A spate of new analysis of global bank stocks by global banks suggests that their business models are in trouble—and that shareholders might want to break them up for that reason. Not because the banks are too risky, they say, but because regulators aren’t letting them take enough risk. While the average investor seeking to avoid a systemic crisis might consider less risk a good thing, it’s a problem for bank heads who want pre-2008 profits in a post-2008 world.
First, a JP Morgan analysis of bank stocks was reported in the New York Times:
“We see Tier I investment banks as un-investable. The viability of running a global Tier I investment bank business as part of a universal banking business is starting to be put in question.”
Then, this Bloomberg story on a Wells Fargo analysis of the largest US banks, the stocks of which are trading below book value in many cases, suggesting investors would make out better if they were broken up:
“Given the challenges posed by increasing regulation, higher capital requirements, and well-publicized trading/market challenges, it’s not surprising that investors remain reluctant to assign a ‘full’ valuation to the universal banks. If regulators and/or legislators don’t demand it, shareholders could also intensify demands to ‘break up the banks.’ ”
Finally, the Financial Times shares this more positive Morgan Stanley/Oliver Wyman analysis (pdf) of global big banks:
“We think the industry and the market have yet to get to grips with the forces fracturing global wholesale banking. In particular we now anticipate a 2-3% point drag on RoE from regulatory Balkanisation. … With diverging national regulatory agendas, it poses a major risk to the global banking model.”
All the reports blame post-financial crisis regulation for these problems.

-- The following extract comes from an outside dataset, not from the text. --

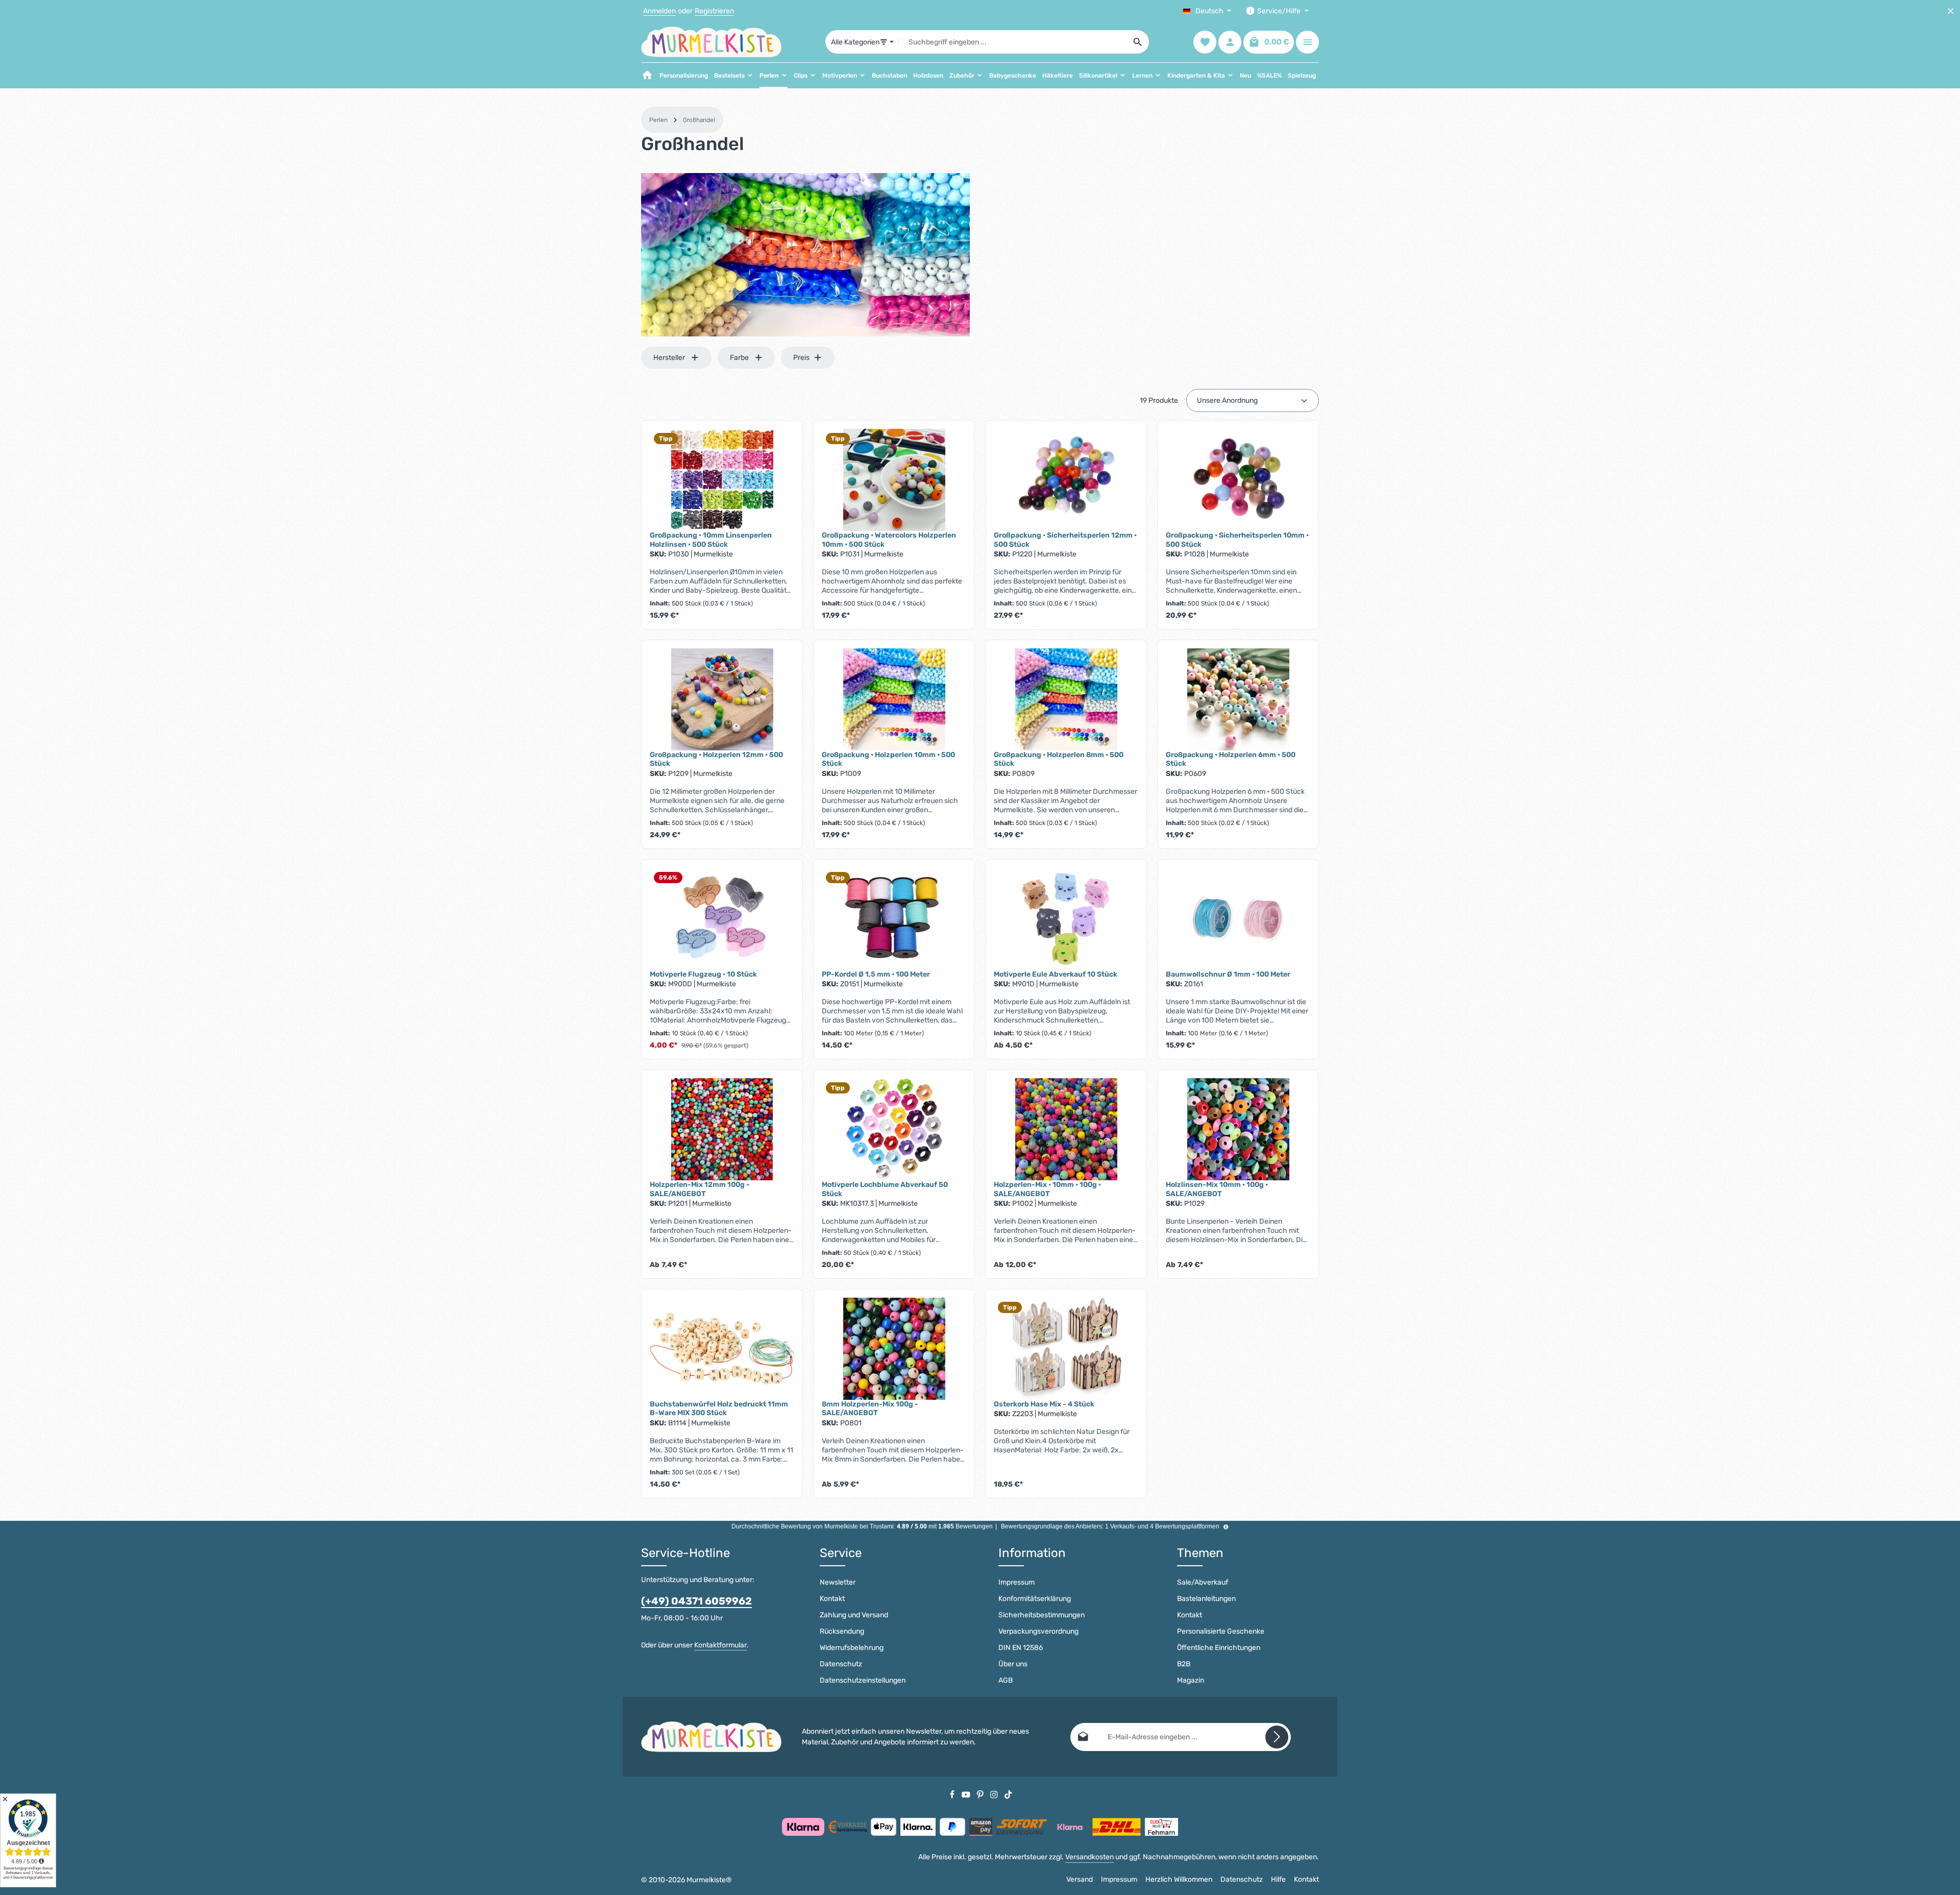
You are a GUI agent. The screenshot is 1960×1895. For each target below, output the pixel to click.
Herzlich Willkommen (1178, 1879)
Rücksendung (842, 1631)
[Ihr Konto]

Is that a fair claim? Here’s what we can take away.
Yes, regulation is working. Aside from giving regulators better views of the financial system and more tools to shut down failing banks, the best the architects of the US Dodd-Frank reforms could hope to achieve against the Too Big To Fail problem was to make it too expensive to be a huge global bank. And what these reports are saying is that, indeed, it is becoming more expensive to be a huge global bank that carries lots of risk. Whether or not society needs huge global banks is a question for another day, but if breaking up large banks might now be in the interest of shareholders, the bank reform crowd should see that as a win.
But it’s not because of equity and capital requirements. This is an interesting chart from the Oliver Wyman report, which estimates how regulatory costs (yellow) and business decisions (green) affect their forecasts for banks’ return on equity, or RoE. (It also shows the predicted RoE for 2015 as against that for 2012.)
If you look at the costs, the biggest comes from structural reform, like the Volcker Rule that prohibits proprietary trading. The second biggest cost is from “OTC reform,” which refers to requirements that banks clear derivatives through central exchanges. The third, “solvency and liquidity,” refers to the new rules for equity and liquidity reserves in Basel III—a regulatory change about which banks have complained loudly. This has had the lowest impact of all, although admittedly banks are still only about 60% of the way to meeting the new standards.
Which might mean that regulation isn’t working. If equity requirements are costing banks so little, it suggests that either critics are right that they are too weak, or that banks are too good at getting around them. Banks are coming up with new trades that allow them to maintain the assets on their books while shifting the risk off the books, reducing the impact of new equity and reserve requirements.
Some argue that this is a good thing. It pushes risk away from insured institutions and towards independent money managers. But this “collateral transformation” may be just disguising risk. The Morgan Stanley report notes that this kind of work is one of the bright spots in banking in the next few years, potentially generating $5-$8 billion in revenue. But like many responses to regulation at financial institutions, it raises the question of what business exactly banks are in—efficiently directing capital, or regulatory arbitrage?
But don’t feel too bad. The projections for 12%-14% return on equity in 2015 would put the biggest global banks around the average for US businesses, which is 12.89%. And that’s a good deal higher, according to NYU finance professor Aswath Damodaran, than the average RoE for American banks, of 7.46%.